Task directions:
Return each record shown beneath, word for word.

Provided data:
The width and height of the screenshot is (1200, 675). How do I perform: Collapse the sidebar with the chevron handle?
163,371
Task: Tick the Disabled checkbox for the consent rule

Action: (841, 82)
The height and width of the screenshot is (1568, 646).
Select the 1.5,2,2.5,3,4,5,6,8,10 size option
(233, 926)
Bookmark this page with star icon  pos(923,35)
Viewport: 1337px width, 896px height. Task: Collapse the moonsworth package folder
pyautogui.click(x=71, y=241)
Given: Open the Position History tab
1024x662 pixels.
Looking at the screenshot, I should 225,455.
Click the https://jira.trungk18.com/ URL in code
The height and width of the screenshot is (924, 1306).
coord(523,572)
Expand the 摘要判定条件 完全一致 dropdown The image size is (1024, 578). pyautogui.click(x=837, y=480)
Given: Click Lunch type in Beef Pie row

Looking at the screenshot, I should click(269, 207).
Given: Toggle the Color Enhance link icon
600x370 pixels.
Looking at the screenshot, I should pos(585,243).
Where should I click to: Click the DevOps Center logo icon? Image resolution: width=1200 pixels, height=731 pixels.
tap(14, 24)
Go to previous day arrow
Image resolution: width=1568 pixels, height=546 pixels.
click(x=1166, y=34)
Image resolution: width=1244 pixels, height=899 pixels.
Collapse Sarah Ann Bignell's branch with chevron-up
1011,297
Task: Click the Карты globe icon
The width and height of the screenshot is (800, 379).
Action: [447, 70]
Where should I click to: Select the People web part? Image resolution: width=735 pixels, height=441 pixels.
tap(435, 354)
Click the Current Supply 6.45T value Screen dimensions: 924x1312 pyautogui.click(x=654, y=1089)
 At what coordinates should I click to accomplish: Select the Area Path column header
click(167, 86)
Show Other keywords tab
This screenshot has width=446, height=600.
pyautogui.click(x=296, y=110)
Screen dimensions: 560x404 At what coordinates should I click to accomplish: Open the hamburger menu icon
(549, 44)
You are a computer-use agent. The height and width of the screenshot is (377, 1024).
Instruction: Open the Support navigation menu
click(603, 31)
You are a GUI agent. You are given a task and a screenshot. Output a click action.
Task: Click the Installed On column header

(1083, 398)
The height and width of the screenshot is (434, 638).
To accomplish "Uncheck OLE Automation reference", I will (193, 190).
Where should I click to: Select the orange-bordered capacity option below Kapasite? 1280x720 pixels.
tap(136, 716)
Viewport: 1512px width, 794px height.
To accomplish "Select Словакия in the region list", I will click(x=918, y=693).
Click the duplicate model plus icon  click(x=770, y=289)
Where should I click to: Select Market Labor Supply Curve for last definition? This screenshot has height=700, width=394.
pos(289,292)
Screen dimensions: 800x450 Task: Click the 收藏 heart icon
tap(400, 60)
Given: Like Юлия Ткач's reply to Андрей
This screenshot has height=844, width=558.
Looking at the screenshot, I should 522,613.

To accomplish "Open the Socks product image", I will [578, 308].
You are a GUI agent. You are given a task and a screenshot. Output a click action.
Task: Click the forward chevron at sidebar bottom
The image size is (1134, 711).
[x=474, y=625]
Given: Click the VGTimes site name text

Task result:
The width and height of the screenshot is (1200, 675). How do I perform: Collapse the sidebar with the chevron handle?
163,371
Task: Tick the Disabled checkbox for the consent rule

Action: (841, 82)
The height and width of the screenshot is (1568, 646).
Select the 1.5,2,2.5,3,4,5,6,8,10 size option
(233, 926)
Bookmark this page with star icon  pos(923,35)
Viewport: 1337px width, 896px height. Task: Collapse the moonsworth package folder
pyautogui.click(x=71, y=241)
Given: Open the Position History tab
1024x662 pixels.
Looking at the screenshot, I should 225,455.
Click the https://jira.trungk18.com/ URL in code
The height and width of the screenshot is (924, 1306).
coord(523,572)
Expand the 摘要判定条件 完全一致 dropdown The image size is (1024, 578). pyautogui.click(x=837, y=480)
Given: Click Lunch type in Beef Pie row

Looking at the screenshot, I should click(269, 207).
Given: Toggle the Color Enhance link icon
600x370 pixels.
Looking at the screenshot, I should pos(585,243).
Where should I click to: Click the DevOps Center logo icon? Image resolution: width=1200 pixels, height=731 pixels.
tap(14, 24)
Go to previous day arrow
Image resolution: width=1568 pixels, height=546 pixels.
click(x=1166, y=34)
Image resolution: width=1244 pixels, height=899 pixels.
Collapse Sarah Ann Bignell's branch with chevron-up
1011,297
Task: Click the Карты globe icon
The width and height of the screenshot is (800, 379).
Action: [447, 70]
Where should I click to: Select the People web part? Image resolution: width=735 pixels, height=441 pixels.
tap(435, 354)
Click the Current Supply 6.45T value Screen dimensions: 924x1312 pyautogui.click(x=654, y=1089)
 At what coordinates should I click to accomplish: Select the Area Path column header
click(167, 86)
Show Other keywords tab
This screenshot has width=446, height=600.
pyautogui.click(x=296, y=110)
Screen dimensions: 560x404 At what coordinates should I click to accomplish: Open the hamburger menu icon
(549, 44)
You are a computer-use agent. The height and width of the screenshot is (377, 1024).
Instruction: Open the Support navigation menu
click(603, 31)
You are a GUI agent. You are given a task and a screenshot. Output a click action.
Task: Click the Installed On column header

(1083, 398)
The height and width of the screenshot is (434, 638).
To accomplish "Uncheck OLE Automation reference", I will (193, 190).
Where should I click to: Select the orange-bordered capacity option below Kapasite? 1280x720 pixels.
tap(136, 716)
Viewport: 1512px width, 794px height.
To accomplish "Select Словакия in the region list", I will click(x=918, y=693).
Click the duplicate model plus icon  click(x=770, y=289)
Where should I click to: Select Market Labor Supply Curve for last definition? This screenshot has height=700, width=394.
pos(289,292)
Screen dimensions: 800x450 Task: Click the 收藏 heart icon
tap(400, 60)
Given: Like Юлия Ткач's reply to Андрей
This screenshot has height=844, width=558.
Looking at the screenshot, I should 522,613.

To accomplish "Open the Socks product image", I will [578, 308].
You are a GUI agent. You are given a task and a screenshot. Output a click action.
Task: Click the forward chevron at sidebar bottom
The image size is (1134, 711).
[x=474, y=625]
Given: Click the VGTimes site name text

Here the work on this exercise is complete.